Предприняв долгие изыскания касательно смол и клеев, струн и сортов древесины, Хаим положил два года на приведение инструмента в чувство и еще два года на то, чтобы извлечь из него звуки, ласкающие еврейское ухо. Наконец он взял спасенную скрипку в руки, вздохнул, прильнул к ней щекой, как подобает, но звук, издаваемый его находкой, когда-то безнадежно разбитой, давал какую-то трещину, был немощен, будто скрипка прихрамывала. Однако из самой этой скрипичной хромоты рвалось наружу такое веселье, что все забывали о несчастье, приключившемся со звуками, и радовались тому, чего, однако, еще никто не решался назвать музыкой. Всякий день, когда, отдав законную дань мыловарению, Хаим скидывал с ног башмаки и брал в руки тень своей чиненой и перечиненной скрипки, к его домику постепенно собирались люди и слушали. Это походило на волшебство. Можно было бы сказать, что в сердцевине скрипки притаился некий голос свыше и к нему тянется чуткое ухо инструмента. Все обиженные судьбой, все беднейшие из бедных теперь приглашали Хаима на свадьбы и похороны, а также заимели привычку звать его к своим болящим, чтобы он поиграл у них над ухом. Об этом гудела молва. Приводили случаи неожиданных исцелений. Мало-помалу достоинства скрипки в глазах людей начинали служить залогом добродетелей скрипача, к коему отныне обращались с ноткой почтительности в голосе.
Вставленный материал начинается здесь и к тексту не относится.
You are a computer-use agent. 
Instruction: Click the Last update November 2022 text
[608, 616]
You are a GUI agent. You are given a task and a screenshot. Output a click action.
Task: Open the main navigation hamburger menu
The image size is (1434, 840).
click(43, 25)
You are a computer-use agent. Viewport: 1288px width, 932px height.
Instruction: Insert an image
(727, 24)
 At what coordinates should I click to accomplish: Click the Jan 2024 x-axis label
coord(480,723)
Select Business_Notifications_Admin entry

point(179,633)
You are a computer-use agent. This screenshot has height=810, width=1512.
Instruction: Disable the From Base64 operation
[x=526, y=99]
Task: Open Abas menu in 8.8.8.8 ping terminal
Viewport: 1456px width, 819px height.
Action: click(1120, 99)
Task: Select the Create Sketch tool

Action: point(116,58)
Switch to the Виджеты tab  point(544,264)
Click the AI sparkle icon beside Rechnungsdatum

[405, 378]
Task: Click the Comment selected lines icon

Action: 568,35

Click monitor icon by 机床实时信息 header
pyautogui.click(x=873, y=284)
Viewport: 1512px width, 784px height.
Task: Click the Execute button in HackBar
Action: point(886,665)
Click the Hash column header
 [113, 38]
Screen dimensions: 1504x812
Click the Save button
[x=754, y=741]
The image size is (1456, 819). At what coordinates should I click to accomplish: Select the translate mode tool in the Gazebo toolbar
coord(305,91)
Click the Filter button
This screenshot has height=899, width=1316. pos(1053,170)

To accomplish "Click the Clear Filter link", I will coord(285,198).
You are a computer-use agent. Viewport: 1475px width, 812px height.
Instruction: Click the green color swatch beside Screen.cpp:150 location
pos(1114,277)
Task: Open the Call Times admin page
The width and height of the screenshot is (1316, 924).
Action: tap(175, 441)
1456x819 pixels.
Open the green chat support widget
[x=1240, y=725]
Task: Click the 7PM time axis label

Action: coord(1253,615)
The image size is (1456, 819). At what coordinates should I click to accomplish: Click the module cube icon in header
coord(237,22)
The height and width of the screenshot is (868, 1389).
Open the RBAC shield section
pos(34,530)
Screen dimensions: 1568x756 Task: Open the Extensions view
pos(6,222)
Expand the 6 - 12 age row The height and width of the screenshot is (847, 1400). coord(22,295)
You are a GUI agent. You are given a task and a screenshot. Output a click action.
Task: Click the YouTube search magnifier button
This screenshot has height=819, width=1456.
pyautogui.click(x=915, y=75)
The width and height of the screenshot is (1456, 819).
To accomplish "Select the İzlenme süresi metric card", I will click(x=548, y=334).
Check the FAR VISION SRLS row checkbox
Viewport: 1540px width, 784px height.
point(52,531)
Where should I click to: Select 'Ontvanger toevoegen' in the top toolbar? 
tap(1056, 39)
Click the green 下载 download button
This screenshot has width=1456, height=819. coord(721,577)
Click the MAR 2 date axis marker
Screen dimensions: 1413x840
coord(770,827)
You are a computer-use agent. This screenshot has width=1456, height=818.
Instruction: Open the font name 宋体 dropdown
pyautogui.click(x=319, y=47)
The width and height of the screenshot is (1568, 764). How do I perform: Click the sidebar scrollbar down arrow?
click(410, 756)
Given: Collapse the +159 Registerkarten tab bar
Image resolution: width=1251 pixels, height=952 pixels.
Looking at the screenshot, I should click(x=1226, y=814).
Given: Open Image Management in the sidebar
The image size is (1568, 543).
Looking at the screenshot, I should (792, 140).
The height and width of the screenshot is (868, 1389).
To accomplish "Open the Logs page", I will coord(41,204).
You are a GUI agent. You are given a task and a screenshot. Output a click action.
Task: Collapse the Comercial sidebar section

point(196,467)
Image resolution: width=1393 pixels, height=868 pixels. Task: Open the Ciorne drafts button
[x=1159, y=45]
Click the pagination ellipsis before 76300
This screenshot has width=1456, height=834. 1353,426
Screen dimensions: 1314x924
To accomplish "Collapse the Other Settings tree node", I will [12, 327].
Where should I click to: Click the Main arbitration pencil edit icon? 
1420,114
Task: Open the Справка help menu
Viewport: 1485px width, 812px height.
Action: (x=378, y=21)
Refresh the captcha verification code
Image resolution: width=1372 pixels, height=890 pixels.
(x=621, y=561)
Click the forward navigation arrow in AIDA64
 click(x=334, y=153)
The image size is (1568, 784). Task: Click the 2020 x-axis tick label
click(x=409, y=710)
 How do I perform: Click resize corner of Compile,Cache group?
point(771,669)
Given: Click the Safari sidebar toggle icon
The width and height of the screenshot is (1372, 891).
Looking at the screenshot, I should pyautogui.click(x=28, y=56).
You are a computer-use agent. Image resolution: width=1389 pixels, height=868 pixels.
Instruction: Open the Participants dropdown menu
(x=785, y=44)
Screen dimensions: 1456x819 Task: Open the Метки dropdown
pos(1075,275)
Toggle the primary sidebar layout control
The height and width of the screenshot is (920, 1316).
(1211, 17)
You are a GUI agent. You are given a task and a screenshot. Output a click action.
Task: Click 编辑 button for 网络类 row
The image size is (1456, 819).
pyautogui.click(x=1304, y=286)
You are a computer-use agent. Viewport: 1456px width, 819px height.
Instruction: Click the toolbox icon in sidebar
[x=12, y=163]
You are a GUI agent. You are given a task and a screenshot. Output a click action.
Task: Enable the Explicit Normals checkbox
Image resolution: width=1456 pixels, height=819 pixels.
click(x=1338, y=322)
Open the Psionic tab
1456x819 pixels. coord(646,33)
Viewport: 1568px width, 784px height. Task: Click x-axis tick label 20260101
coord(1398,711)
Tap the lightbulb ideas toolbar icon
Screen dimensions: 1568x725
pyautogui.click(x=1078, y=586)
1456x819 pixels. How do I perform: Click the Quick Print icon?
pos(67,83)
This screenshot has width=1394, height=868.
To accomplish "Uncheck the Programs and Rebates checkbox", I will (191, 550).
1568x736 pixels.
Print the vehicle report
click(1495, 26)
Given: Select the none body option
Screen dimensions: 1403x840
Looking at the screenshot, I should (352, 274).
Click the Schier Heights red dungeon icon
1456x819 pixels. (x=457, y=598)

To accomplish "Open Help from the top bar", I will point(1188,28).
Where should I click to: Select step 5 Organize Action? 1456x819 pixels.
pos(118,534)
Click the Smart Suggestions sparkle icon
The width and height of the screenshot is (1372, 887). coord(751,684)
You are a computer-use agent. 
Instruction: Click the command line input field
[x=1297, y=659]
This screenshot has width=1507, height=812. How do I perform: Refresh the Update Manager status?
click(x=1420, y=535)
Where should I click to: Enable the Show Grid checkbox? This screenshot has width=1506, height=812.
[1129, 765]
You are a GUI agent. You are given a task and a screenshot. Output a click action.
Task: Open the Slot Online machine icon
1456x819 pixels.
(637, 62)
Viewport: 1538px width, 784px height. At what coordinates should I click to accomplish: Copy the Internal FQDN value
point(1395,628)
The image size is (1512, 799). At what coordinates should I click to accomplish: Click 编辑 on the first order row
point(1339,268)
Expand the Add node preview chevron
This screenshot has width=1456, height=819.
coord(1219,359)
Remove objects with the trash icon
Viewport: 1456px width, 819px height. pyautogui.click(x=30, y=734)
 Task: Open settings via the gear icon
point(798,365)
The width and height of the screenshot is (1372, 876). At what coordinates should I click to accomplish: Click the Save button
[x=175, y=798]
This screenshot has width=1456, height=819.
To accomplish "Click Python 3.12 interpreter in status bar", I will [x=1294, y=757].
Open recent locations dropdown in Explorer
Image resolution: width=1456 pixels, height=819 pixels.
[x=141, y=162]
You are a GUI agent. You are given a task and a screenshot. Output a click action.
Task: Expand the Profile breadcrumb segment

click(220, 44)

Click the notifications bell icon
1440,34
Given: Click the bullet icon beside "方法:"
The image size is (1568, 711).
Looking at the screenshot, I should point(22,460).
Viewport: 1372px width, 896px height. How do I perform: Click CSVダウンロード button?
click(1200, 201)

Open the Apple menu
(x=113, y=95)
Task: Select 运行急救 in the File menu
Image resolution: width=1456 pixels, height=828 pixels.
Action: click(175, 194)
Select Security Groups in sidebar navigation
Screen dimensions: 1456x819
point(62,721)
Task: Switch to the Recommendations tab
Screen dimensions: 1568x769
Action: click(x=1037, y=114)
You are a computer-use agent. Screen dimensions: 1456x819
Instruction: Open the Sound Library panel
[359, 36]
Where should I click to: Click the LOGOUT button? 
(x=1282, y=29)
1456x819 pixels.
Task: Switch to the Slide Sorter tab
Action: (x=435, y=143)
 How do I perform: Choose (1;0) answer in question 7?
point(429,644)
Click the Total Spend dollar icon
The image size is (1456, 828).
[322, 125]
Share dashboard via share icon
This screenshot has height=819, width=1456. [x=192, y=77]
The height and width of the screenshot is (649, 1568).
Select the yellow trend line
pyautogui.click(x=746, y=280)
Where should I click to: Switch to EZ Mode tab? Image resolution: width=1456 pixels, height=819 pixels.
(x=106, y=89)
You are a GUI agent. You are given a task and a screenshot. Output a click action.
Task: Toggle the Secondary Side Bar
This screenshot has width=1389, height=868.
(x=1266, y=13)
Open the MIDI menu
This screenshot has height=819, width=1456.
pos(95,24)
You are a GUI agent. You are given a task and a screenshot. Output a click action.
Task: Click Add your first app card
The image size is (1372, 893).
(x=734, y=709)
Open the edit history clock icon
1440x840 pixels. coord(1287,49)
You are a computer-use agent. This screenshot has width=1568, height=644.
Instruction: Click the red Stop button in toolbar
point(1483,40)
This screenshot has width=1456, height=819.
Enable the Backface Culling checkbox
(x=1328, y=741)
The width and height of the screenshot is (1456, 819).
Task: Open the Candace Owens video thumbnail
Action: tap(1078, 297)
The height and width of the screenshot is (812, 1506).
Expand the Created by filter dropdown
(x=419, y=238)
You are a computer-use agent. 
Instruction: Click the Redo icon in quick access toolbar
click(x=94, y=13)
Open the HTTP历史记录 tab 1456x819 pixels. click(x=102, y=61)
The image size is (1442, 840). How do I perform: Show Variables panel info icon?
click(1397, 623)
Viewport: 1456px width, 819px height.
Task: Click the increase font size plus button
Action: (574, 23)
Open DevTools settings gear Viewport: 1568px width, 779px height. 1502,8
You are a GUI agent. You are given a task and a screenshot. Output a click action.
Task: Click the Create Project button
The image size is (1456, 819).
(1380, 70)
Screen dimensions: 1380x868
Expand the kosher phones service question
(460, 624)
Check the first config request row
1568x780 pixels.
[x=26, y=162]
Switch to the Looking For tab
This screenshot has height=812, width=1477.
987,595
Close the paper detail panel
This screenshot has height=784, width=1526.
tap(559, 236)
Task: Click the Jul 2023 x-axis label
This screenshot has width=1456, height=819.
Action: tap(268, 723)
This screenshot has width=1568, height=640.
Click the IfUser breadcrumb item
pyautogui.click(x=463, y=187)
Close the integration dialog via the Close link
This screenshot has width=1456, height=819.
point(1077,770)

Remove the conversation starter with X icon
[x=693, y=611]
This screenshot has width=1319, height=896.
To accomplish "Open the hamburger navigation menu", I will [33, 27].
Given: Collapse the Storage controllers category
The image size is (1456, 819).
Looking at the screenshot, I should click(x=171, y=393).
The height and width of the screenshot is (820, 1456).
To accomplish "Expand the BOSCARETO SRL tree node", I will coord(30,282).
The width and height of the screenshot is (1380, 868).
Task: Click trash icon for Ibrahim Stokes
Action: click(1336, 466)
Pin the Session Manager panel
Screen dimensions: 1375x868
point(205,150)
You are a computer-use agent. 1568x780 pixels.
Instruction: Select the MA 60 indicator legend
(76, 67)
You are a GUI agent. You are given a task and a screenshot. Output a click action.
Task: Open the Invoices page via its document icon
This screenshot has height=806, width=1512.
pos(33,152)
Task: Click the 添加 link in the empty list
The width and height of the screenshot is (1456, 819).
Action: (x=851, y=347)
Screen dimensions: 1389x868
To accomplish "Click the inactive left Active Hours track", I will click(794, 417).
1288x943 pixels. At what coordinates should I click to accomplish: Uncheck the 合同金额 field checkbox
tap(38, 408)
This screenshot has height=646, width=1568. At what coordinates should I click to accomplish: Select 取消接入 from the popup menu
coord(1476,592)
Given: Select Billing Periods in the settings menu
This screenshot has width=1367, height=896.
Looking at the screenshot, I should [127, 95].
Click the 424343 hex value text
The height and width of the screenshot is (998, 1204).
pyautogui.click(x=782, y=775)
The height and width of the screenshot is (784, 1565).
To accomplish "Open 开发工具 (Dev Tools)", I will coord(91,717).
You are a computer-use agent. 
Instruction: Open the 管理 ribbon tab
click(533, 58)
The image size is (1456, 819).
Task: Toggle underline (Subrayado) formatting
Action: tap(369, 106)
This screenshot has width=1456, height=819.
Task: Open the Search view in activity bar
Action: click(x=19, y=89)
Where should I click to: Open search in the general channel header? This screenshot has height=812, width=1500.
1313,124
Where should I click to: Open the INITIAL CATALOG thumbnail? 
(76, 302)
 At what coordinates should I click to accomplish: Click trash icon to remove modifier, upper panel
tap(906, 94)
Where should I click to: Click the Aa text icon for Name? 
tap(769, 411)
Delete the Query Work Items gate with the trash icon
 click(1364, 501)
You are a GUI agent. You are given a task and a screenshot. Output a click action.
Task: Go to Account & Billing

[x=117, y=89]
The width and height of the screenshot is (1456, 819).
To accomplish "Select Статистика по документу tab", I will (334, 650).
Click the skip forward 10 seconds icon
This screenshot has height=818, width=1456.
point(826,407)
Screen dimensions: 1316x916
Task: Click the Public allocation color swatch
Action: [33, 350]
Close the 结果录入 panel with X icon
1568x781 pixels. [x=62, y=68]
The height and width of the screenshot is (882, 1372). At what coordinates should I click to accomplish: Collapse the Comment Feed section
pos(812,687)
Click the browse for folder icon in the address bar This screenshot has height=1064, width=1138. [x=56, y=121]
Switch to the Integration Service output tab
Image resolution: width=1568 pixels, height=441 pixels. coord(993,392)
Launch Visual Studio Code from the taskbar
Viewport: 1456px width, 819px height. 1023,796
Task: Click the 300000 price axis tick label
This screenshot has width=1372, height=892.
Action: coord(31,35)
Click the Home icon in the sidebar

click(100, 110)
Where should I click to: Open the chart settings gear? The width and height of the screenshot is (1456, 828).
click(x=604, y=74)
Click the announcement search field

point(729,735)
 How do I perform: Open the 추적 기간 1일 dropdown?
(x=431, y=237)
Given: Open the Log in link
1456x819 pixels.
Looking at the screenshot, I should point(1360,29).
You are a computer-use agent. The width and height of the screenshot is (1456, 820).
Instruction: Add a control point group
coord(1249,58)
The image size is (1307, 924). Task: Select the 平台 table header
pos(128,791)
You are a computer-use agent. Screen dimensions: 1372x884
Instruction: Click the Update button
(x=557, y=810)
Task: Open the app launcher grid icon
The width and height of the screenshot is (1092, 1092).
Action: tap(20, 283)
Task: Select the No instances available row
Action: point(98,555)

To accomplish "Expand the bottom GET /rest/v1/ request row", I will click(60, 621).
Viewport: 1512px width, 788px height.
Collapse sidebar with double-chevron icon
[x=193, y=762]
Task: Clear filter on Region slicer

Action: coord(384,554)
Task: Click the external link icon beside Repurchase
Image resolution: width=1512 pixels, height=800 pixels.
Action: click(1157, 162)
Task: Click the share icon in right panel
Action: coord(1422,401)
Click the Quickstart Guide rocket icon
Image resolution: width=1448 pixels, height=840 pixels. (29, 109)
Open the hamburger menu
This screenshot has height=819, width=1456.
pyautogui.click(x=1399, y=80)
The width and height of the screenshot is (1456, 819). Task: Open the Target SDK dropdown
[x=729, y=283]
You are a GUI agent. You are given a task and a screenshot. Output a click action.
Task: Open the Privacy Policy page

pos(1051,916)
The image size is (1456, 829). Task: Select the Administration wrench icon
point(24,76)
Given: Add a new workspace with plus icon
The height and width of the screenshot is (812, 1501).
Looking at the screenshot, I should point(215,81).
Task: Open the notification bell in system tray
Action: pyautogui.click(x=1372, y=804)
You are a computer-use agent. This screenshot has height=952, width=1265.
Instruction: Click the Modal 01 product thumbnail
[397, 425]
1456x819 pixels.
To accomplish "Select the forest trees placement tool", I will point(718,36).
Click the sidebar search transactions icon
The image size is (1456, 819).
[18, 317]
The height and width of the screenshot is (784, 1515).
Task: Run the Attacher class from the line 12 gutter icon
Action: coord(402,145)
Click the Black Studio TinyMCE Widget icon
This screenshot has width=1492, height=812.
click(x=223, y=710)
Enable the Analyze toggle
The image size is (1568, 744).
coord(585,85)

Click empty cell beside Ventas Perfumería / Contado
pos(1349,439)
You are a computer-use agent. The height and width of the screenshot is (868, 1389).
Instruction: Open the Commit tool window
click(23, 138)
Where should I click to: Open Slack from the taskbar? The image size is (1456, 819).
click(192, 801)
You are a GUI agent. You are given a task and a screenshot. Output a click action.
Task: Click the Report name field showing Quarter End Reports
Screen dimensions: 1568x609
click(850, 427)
Как если бы он стал небольшим кое-чем, обрел какой-никакой вес, сравнялся с синагогальным сторожем или церковным певчим, уже не был, как встарь, просто недотепой, достойным только ставить набойки на стоптанные каблуки. А затем байки о его исцелениях так распространились, что подгорецкие именитые персоны со своими преданными слугами сочли уместным предпринять осторожное расследование. Было установлено, что от всего этого воняет свиным салом и надлежит незамедлительно предпринять очистительные меры.
2
Ребе Зальцман, подгорецкий раввин, был набожен: настоящий иудей строгих правил. В истинном вероучении, по его понятиям, не таилось ничего такого, что отдавало музыкальным неистовством и ухарскими вытребеньками. Уже давно он наблюдал, как ширится секта хасидов, и знал: однажды эта волна докатится и до него. Когда ему пересказали слова того правоверного, который предпочел утешение Господне без раввина раввину без утешения Господня, он увидел в этом не только личное оскорбление, но предвестье того наплыва «варварских» орд, под коими он разумел хасидизм. До тех пор он не придавал значения выходкам веселого мыловара. Теперь пригляделся повнимательнее и увидел долговязого еврея с весьма меланхолическим носом, с лицом, не тронутым загаром из-за постоянного сидения в темном подвале, с рыжими волосами, слегка оттопыренными ушами и скрипочкой, как поговаривали, творившей чудеса. Он бы покорился, если бы новая секта пустила корни поблизости, коль скоро она заполонила почти всю Польшу. Но вот эта скрипочка посреди убогой темной клетушки показалась ему вызовом вовсе уж нестерпимым. Большие люди поселка поддержали раввина в его негодовании. Выдвинули самые разные предположения. Вспомнили предание о флейтисте, утащившем на дно озера всех детей целой деревни. Какой-то неуч с душой сермяжной выделки обычным манером не мог бы так приворожить правоверных, он наверняка заключил союз с «Той стороною», и скрипочка, визжащая, словно недорезанный кабан, – видимо, та самая, о какой говорится в некоторых тайных книгах: это инструмент ангела Азраила.